Les enfants qui fréquentent cet établissement ont tous des besoins spéciaux imposés par leur condition, soit l'autisme, un handicap physique ou des difficultés importantes d'adaptation ou d'apprentissage.

Certains parents ont été reçus dans le nouvel espace en début d'après-midi alors que d'autres ont visité l'école après le travail, en soirée.

La plupart sont venus avec leurs enfants.

La directrice de l'école se réjouit de la tâche accomplie en peu de temps. «C'est un énorme travail d'équipe», dit-elle.

Entre 20 et 25 personnes, incluant le personnel de soutien, ont mis la main à la pâte.

«On a un grand soutien de la Commission scolaire», insiste-t-elle.

La présidente de la Commission scolaire de la Riveraine, Marjolaine Arsenault, était d'ailleurs présente pour cette journée d'inauguration. 

La Commission scolaire, dit-elle, est toujours en attente de la décision du ministère de l'Éducation pour savoir si l'école Le Rucher sera reconstruite et quand.

Le processus n'est pas pour demain matin, toutefois, et il est clair que les élèves sont au Mont-Bénilde au moins pour toute la durée de l'année scolaire 2017-2018.

«C'est vraiment extraordinaire», a toutefois souligné Mme Arsenault en examinant le résultat final du blitz qui a permis de démarrer l'année scolaire dans les temps.

«Je pense que les élèves vont être bien. Ils retrouvent un peu un environnement qui ressemble à ce qu'ils avaient», constate-t-elle.

Les élèves du Rucher auront leur propre cafétéria pour ne pas être mêlés aux enfants de l'école alternative qui amorcent l'école dans le même édifice, cette année.

La rentrée se fera de façon progressive, jeudi et vendredi.
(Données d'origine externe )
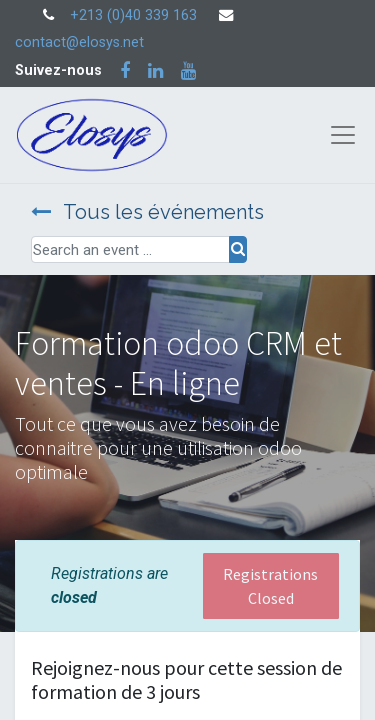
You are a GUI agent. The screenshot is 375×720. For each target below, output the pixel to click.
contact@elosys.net (79, 42)
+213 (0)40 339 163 (133, 15)
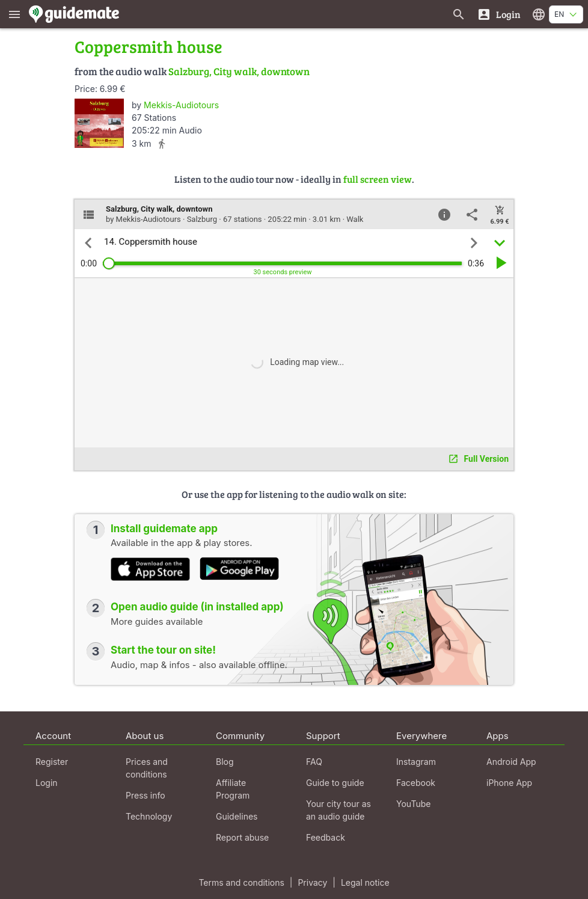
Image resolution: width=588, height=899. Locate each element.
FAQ (314, 761)
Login (46, 782)
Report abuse (242, 837)
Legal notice (365, 882)
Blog (225, 761)
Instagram (416, 761)
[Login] (498, 14)
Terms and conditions (241, 882)
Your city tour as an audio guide (338, 810)
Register (52, 761)
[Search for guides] (459, 14)
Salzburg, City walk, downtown (239, 71)
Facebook (415, 782)
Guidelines (236, 816)
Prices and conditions (147, 768)
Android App (511, 761)
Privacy (312, 882)
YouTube (413, 803)
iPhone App (509, 782)
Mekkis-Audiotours (181, 105)
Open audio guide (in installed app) (197, 607)
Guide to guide (335, 782)
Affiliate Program (233, 789)
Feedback (325, 837)
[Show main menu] (14, 14)
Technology (149, 816)
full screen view (378, 179)
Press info (145, 795)
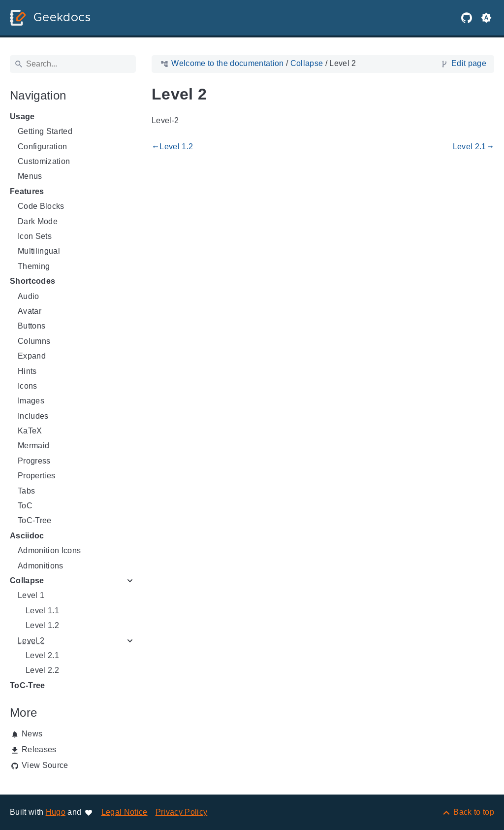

«Pendant deux jours, les élèves rentrent en demi-groupes. Pour l'ensemble des groupes, sauf un, la rentrée se fera lundi.

Avec le préscolaire, qui fera lui aussi une rentrée progressive, on peut calculer que la rentrée sera complète dès le 12 septembre», précise la directrice.

La visite s'est bien passée aussi pour le petit Louis-David, qui fréquente Le Rucher depuis deux ans. Il était content de revoir ses enseignantes et ses copains de classe.

Sa mère, Cathy Gervais, de Bécancour, avoue qu'elle était «un peu inquiète de changer d'école parce que Louis-David réagit aux changements beaucoup», explique-t-elle.

«On va voir vendredi, quand il commencera pour vrai, s'il a une réaction», dit-elle.

«L'école est belle. J'ai hâte de voir ce qu'ils vont faire avec la cour d'école», dit-elle.

L'espace vert disponible, près du bâtiment, est intéressant, mais il faudra le clôturer adéquatement avant d'y envoyer les enfants.

«On a des plans de faits», précise la directrice. «Il faut décider ce qu'on va mettre à l'intérieur», explique-t-elle.

Les travaux ne tarderont pas, assure Mme Fröhlich.

«C'est une priorité. Ça s'en vient très bientôt», dit-elle.

Le personnel de l'école Le Rucher a reçu des quantités considérables de dons d'objets de toutes sortes, jouets, mobilier, livres et autres, pour remplacer le matériel incendié.

Les choses qui ne seront pas utilisables ou qui seront en surplus seront remises à des organismes, précise la directrice.